### [ФРАГМЕНТ ДОКУМЕНТА]

■ ■ ■

Смекни!
smekni.com

Судьба и творчество Даниила Хармса (стр. 4 из 10)

Всю эту парадоксальность творчества Хармса нетрудно по­нять, если разобраться, что же в этой жизни любил Хармс. Вот как ответил он на этот вопрос Л. Липавскому[10].

Его интересует: Писание стихов и узнавание из стихов разных вещей. Проза. Озарение, вдохновение, просветление, сверхсознание, все, что к этому имеет отношение; пути дости­жения этого; нахождение своей системы достижения. Различные знания, неизвестные науке. Нуль и ноль. Числа, особенно не связанные порядком последовательности. Знаки. Буквы. Шрифты и почерка. Все логически бессмысленное и нелепое. Все вызы­вающее смех, юмор. Глупость. Естественные мыслители. Приметы старинные и заново выдуманные кем бы то ни было. Чудо. Фоку­сы (без аппаратов). Человеческие, частные взаимоотношения. Хороший тон. Человеческие лица. Запахи. Уничтожение брезгли­вости. Умывание, купание, ванна. Чистота и грязь. Пища. При­готовление некоторых блюд. Убранство обеденного стола. Устройство дома, квартиры и комнаты. Одежда, мужская и жен­ская. Вопросы ношения одежды. Курение (трубки и сигары). Что делают люди наедине с собой. Сон. Записные книжки. Писание на бумаге чернилами или карандашом. Бумага, чернила, каран­даш. Ежедневная запись событий. Запись погоды. Фазы луны. Вид неба и воды. Колесо. Палки, трости, жезлы. Муравейник. Маленькие гладкошерстные собаки. Каббала. Пифагор. Театр (свой). Пение. Церковное богослужение и пение. Всякие обряды. Карманные часы и хронометры. Пластроны. Женщины, но только моего любимого типа. Половая физиология женщин. Мол­чание.

■ ■ ■

### [ПРИЛОЖЕННЫЕ ЗАПИСИ]
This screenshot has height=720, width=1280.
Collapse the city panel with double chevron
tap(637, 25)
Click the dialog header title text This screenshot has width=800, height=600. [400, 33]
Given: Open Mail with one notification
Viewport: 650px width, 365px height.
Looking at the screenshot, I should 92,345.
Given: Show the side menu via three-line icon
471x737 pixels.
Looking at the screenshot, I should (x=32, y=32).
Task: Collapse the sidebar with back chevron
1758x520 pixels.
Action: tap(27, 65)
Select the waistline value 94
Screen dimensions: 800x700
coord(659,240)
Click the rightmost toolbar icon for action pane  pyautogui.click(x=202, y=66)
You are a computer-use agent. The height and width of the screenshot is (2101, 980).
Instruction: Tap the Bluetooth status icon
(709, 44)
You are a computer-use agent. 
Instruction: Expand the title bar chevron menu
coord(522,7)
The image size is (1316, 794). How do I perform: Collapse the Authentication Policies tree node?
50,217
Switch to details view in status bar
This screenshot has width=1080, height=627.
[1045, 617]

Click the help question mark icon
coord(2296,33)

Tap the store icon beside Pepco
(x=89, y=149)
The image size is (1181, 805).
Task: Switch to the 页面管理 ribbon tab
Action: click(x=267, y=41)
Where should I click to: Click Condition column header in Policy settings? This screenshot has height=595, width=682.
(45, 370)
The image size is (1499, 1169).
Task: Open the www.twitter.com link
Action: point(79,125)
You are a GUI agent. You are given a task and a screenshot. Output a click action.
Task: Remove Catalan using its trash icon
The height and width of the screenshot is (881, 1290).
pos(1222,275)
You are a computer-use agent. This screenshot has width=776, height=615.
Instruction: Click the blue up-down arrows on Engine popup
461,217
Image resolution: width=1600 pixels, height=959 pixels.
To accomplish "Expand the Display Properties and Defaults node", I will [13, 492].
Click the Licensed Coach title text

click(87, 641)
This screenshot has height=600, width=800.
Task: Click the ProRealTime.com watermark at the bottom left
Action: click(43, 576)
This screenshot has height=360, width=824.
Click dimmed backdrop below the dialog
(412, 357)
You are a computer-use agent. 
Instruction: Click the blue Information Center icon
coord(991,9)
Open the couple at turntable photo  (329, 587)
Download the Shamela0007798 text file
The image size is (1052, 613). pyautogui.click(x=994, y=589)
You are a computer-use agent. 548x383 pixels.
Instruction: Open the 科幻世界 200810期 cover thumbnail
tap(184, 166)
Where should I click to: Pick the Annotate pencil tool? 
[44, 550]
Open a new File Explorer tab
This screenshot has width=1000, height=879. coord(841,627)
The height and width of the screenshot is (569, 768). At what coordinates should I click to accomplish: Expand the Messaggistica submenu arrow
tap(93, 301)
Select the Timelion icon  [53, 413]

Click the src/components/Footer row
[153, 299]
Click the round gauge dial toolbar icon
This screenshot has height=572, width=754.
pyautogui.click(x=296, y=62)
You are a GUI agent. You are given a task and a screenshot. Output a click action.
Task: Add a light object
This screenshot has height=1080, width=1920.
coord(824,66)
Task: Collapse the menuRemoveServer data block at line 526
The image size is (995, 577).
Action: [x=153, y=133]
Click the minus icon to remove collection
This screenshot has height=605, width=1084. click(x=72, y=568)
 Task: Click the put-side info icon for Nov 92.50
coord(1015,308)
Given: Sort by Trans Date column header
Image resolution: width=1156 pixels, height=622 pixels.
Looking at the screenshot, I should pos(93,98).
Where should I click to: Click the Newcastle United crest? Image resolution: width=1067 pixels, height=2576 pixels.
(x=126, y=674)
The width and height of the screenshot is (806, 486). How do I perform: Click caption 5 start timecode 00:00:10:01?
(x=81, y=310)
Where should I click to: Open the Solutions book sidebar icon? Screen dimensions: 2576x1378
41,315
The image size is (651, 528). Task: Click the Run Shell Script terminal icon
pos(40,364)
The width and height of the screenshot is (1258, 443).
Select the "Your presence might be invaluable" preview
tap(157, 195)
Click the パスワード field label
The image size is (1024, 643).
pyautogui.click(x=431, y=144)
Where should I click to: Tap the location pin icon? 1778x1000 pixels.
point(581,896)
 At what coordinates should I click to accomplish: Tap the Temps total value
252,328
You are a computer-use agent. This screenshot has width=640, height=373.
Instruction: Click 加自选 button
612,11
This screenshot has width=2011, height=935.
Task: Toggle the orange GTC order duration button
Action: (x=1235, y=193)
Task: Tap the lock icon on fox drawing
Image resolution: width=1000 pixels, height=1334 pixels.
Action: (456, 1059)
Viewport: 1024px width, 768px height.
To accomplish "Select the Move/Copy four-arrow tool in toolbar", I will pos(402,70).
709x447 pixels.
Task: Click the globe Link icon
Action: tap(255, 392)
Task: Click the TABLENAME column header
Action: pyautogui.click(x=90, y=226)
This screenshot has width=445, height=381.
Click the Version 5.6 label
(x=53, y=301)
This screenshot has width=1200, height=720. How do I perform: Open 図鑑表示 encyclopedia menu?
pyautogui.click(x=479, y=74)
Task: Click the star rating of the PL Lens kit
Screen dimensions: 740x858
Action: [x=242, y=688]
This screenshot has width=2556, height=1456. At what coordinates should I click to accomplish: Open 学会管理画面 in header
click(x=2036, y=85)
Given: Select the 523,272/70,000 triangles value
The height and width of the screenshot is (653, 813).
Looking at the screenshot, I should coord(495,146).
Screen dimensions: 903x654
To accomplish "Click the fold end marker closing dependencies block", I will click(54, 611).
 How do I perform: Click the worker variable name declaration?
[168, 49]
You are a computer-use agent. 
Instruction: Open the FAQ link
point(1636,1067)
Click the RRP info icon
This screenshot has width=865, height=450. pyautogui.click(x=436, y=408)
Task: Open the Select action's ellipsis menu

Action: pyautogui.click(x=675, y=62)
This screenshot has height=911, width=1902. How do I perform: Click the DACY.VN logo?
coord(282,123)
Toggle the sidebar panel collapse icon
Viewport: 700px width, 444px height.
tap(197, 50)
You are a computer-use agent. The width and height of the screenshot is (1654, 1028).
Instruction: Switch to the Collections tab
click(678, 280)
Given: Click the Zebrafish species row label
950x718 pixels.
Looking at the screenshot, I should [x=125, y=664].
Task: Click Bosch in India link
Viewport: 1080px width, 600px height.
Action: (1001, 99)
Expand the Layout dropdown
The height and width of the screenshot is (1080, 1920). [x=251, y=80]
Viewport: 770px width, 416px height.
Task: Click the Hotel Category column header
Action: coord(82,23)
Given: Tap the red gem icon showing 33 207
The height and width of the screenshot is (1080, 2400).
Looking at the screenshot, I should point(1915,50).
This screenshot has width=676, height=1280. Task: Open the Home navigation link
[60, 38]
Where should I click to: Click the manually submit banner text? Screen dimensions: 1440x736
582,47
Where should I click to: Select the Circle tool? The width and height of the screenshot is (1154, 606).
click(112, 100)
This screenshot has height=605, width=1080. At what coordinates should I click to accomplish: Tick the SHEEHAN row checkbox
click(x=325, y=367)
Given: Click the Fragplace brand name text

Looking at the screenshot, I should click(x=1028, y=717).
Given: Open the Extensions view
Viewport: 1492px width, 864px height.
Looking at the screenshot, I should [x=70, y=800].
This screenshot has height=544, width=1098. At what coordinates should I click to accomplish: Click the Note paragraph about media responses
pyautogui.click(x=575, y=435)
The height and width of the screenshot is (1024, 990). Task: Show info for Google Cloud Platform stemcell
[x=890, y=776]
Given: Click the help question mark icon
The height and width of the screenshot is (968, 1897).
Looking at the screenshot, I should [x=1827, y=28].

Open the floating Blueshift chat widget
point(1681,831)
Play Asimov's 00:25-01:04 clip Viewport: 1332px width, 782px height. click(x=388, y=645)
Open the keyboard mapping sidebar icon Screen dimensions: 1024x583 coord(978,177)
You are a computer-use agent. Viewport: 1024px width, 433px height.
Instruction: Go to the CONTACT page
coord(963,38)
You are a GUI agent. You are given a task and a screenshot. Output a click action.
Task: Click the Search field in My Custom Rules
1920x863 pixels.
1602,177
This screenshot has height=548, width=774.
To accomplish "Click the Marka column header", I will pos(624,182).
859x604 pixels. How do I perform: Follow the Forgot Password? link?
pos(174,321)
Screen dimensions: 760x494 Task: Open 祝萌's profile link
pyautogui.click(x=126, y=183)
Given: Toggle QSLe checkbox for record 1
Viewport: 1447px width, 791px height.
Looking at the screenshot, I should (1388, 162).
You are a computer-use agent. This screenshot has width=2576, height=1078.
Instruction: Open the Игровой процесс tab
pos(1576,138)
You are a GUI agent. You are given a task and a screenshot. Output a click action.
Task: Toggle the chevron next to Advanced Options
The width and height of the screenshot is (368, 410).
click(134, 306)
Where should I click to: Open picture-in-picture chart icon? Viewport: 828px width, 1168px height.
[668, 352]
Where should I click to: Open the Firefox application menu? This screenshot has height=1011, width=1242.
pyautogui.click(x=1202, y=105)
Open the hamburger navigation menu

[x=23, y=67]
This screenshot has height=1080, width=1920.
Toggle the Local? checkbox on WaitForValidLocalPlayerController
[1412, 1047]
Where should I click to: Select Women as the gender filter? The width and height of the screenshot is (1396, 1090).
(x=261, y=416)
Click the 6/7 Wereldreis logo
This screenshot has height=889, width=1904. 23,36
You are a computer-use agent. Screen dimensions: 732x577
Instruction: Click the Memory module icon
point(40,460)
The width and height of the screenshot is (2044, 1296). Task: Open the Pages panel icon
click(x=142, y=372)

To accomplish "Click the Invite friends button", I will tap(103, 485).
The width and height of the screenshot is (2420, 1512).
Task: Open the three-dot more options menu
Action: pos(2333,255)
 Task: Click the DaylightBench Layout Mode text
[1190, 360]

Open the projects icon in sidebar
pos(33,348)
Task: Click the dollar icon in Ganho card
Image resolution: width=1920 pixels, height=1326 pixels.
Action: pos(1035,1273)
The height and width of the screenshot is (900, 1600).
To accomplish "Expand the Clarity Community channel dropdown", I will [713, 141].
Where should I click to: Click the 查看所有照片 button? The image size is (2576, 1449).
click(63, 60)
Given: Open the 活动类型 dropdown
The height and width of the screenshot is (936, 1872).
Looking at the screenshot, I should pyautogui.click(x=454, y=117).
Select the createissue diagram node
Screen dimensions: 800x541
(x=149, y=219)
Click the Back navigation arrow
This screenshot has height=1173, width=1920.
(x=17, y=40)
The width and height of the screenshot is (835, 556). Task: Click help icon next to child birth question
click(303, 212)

■ ■ ■

Выпишите из отрывка о Хармсе все пункты перечня его интересов, в которых встречается слово с корнем «запис». Приложенные записи для работы не понадобятся.

Записные книжки.
Ежедневная запись событий.
Запись погоды.